BEGIN

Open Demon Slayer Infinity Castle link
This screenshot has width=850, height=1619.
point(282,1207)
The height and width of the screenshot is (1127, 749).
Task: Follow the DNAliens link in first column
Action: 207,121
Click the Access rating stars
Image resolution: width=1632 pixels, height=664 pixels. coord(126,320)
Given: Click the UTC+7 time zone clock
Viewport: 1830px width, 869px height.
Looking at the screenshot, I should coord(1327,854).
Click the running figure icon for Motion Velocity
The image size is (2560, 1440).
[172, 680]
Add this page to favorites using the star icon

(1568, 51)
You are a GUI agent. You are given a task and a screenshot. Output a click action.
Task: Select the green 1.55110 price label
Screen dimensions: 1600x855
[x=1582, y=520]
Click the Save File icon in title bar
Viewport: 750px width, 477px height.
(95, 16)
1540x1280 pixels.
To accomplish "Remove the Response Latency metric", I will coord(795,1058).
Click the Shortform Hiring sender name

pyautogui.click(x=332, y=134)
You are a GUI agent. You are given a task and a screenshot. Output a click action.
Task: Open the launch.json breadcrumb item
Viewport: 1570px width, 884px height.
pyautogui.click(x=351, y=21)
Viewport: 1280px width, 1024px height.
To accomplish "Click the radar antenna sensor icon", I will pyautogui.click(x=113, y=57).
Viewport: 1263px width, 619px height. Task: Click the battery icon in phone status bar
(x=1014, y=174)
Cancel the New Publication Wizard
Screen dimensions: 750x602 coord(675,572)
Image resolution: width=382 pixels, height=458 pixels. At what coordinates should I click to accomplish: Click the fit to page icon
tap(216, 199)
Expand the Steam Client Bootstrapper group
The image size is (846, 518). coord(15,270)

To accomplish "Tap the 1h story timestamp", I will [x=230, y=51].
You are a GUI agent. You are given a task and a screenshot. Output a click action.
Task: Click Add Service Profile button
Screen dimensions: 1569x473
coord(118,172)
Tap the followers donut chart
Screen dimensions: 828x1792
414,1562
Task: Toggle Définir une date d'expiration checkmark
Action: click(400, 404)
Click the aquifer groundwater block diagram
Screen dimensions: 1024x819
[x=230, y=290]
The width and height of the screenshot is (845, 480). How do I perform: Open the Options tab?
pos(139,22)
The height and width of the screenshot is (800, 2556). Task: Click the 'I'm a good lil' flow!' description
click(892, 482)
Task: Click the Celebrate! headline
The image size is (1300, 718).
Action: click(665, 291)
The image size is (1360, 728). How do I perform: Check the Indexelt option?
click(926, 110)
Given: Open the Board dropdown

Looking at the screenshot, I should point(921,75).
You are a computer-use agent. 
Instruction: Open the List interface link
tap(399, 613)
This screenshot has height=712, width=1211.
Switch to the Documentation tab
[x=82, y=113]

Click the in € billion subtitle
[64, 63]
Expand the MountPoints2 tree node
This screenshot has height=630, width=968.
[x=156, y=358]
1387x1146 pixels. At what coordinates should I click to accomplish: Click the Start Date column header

END

## THE TASK:
Filter the listing above down to the lines that contain the word "will".

## OUTPUT:
To accomplish "Remove the Response Latency metric", I will coord(795,1058).
To accomplish "Click the radar antenna sensor icon", I will pyautogui.click(x=113, y=57).
To accomplish "Tap the 1h story timestamp", I will [x=230, y=51].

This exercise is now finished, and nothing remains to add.